Ad aprile 2012 Oasi, che gestisce anche il Cie di Modena, vinse la gara aggiudicandosi, al massimo ribasso, 28 euro al giorno, la guida della struttura di via Mattei, ma in pochi mesi fu chiaro che la cifra non bastava. Non, quantomeno, a pagare vitto e alloggio dei detenuti, i servizi igienici, i costi amministrativi, il lavoro di operatori diurni e notturni, infermieri (24 ore su 24), medici (8 ore al giorno), assistenti sociali, mediatori e psicologi. “Oasi pagò solo un paio di mensilità ai 30 dipendenti, poi fu la Prefettura a dover anticipare gli stipendi che il consorzio non versava, così sulla base dell’articolo 1676 del codice civile decise di revocare il contratto”. Secondo i calcoli della Cgil, basati anche sul rapporto costi/capitolato ministeriale che stabilisce i compensi per categoria dei lavoratori, “solo per sostenere le spese relative al personale, ai pasti e alla presenza di un infermiere, servirebbero almeno 53 euro a ospite. E’ ovvio, quindi, che con i 30 euro di partenza proposti dalla Prefettura si ripresenteranno le situazioni drammatiche che avevano contraddistinto il Cie prima della sua chiusura temporanea”.

Disagio, malattie come la scabbia che si diffondevano da un ospite all’altro senza che vi fossero “i dovuti interventi per contenere il contagio”, la mancanza di igiene “e persino dei beni di prima necessità, come gli indumenti intimi”. E quelle gabbie inospitali, blocchi di cemento con mobili di cemento e nessuna forma di distrazione, che portavano solo disperazione, rabbia, e a quei tentativi di rivolte che mettevano in ginocchio anche la polizia, “insufficiente a gestire una situazione difficile come quella che si trova all’interno dei Cie”.

Nel tentativo di rimediare, almeno in parte, alla fatiscenza dello stabile di via Mattei, a marzo gli ospiti erano stati trasferiti negli altri Cie presenti in Italia, per consentire l’avvio di lavori di ristrutturazione. “Ma tinteggiare le pareti e sistemare le finestre non basta – spiega la Cgil – i centri devono rimanere chiusi.
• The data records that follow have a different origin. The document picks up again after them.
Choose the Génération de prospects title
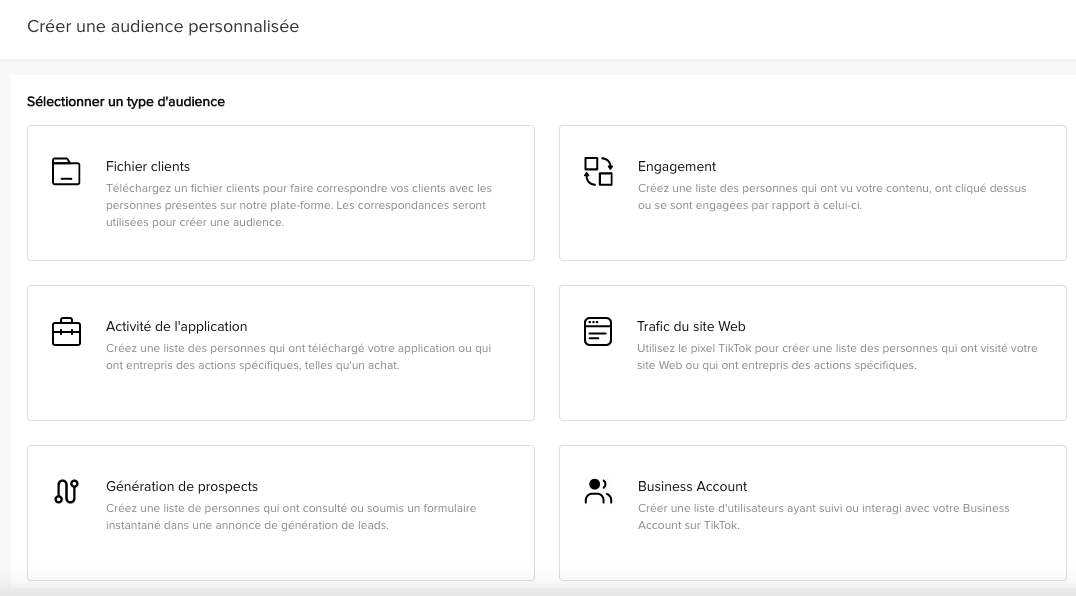point(182,487)
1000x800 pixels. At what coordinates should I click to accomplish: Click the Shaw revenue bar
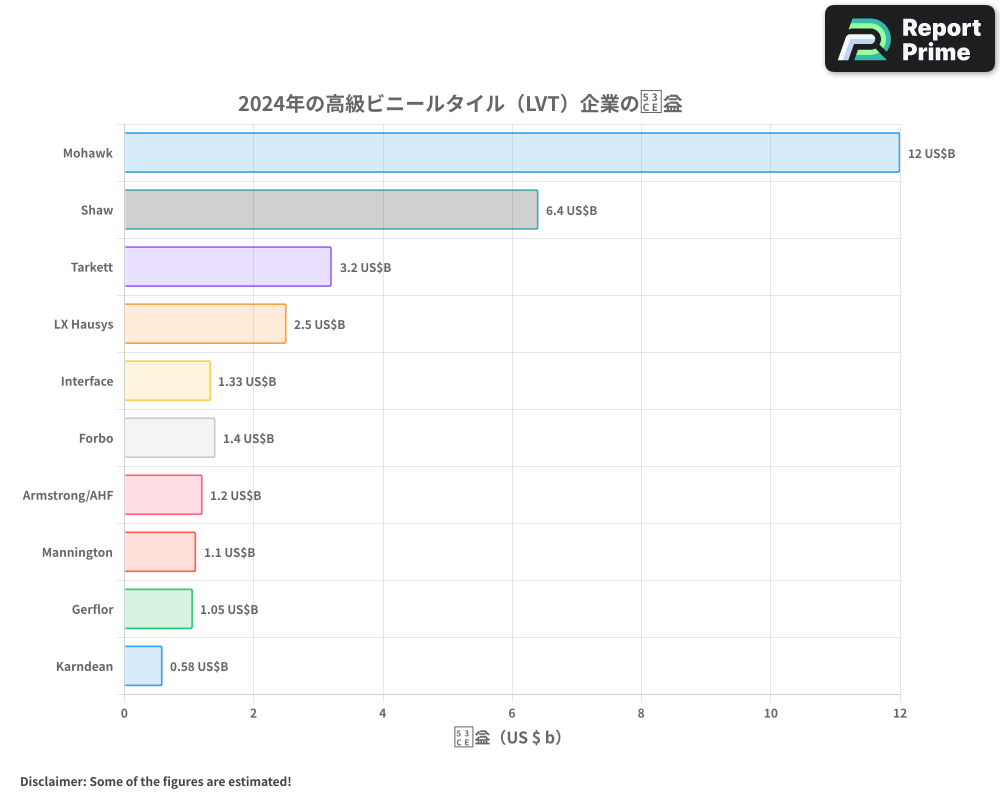pyautogui.click(x=330, y=210)
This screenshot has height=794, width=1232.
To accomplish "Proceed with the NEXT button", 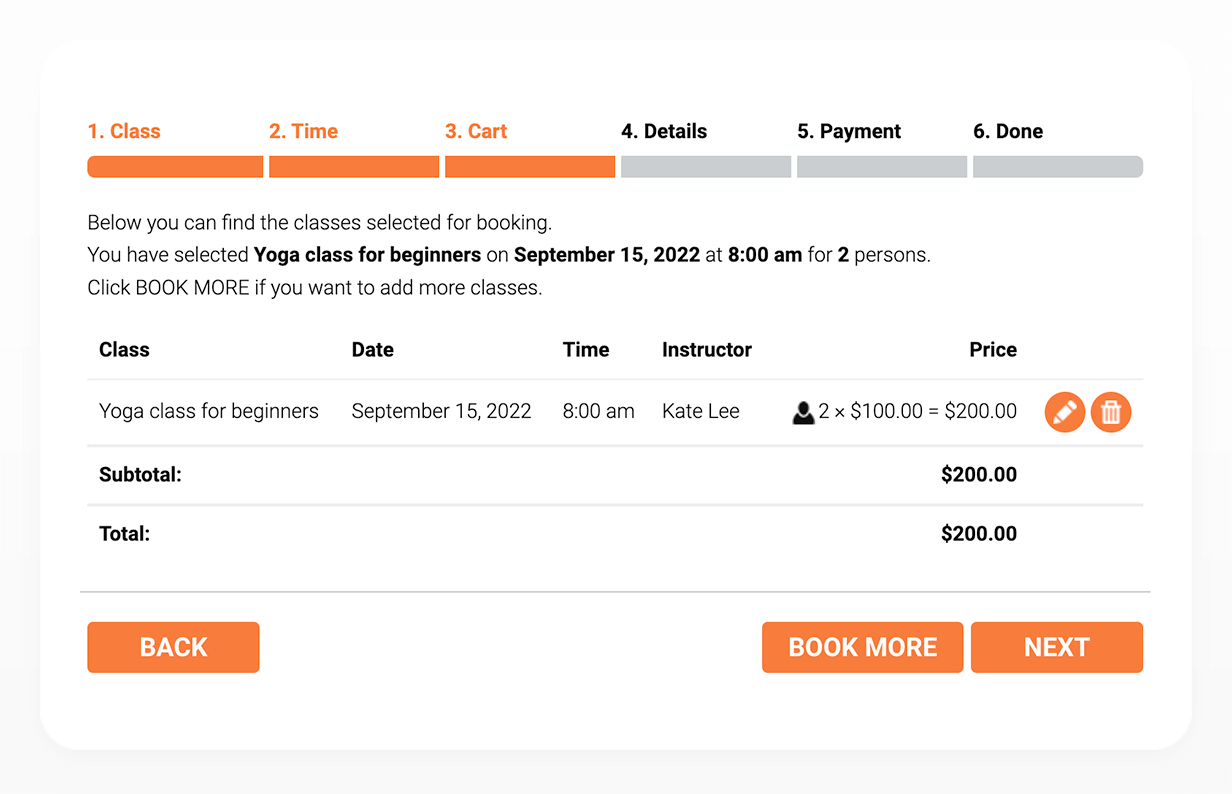I will point(1057,647).
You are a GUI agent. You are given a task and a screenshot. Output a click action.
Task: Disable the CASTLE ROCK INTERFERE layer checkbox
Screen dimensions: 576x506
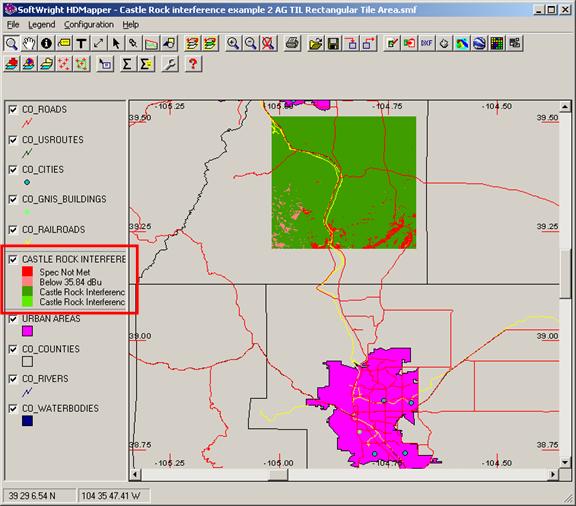[13, 259]
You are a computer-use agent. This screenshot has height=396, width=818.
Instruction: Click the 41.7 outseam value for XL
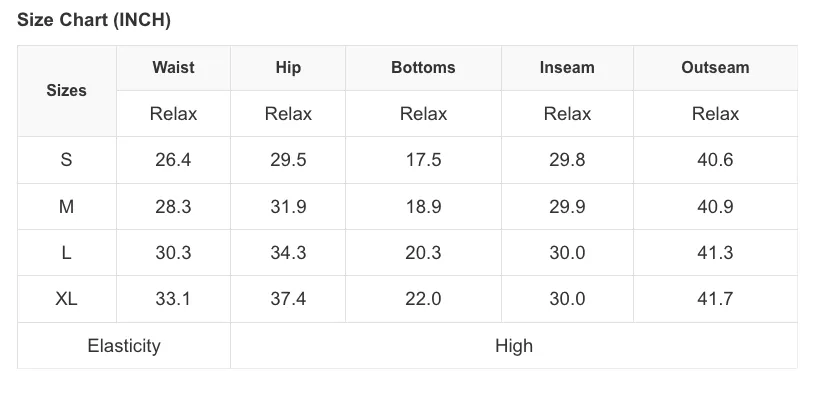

Sono disumani, sono luoghi detentivi dove gli stranieri vengono rinchiusi senza che abbiano commesso alcun reato, o subito alcun processo”.

Un appello che aveva riunito molti in Italia, che aveva raccolto migliaia di firme, “che aveva smosso le coscienze” e fatto della chiusura dei Cie una bandiera: “sono un inferno” aveva detto l’onorevole democratica Sandra Zampa, “confermano il fallimento di una politica di lungo corso che ha caratterizzato, purtroppo, sia i governi di centro sinistra, sia quelli di centro destra” era stato il commento del segretario della Cgil bolognese Danilo Gruppi. Ed è per questo, per “impedire la riapertura di una struttura che viola i diritti umani e spreca risorse pubbliche” che il sindacato si è rivolto alla prefettura, chiedendo a Tranfaglia un incontro urgente. “Chiediamo a tutte le istituzioni una posizione chiara sul tema: il Cie di Bologna non deve riaprire e i lavoratori devono essere ricollocati”.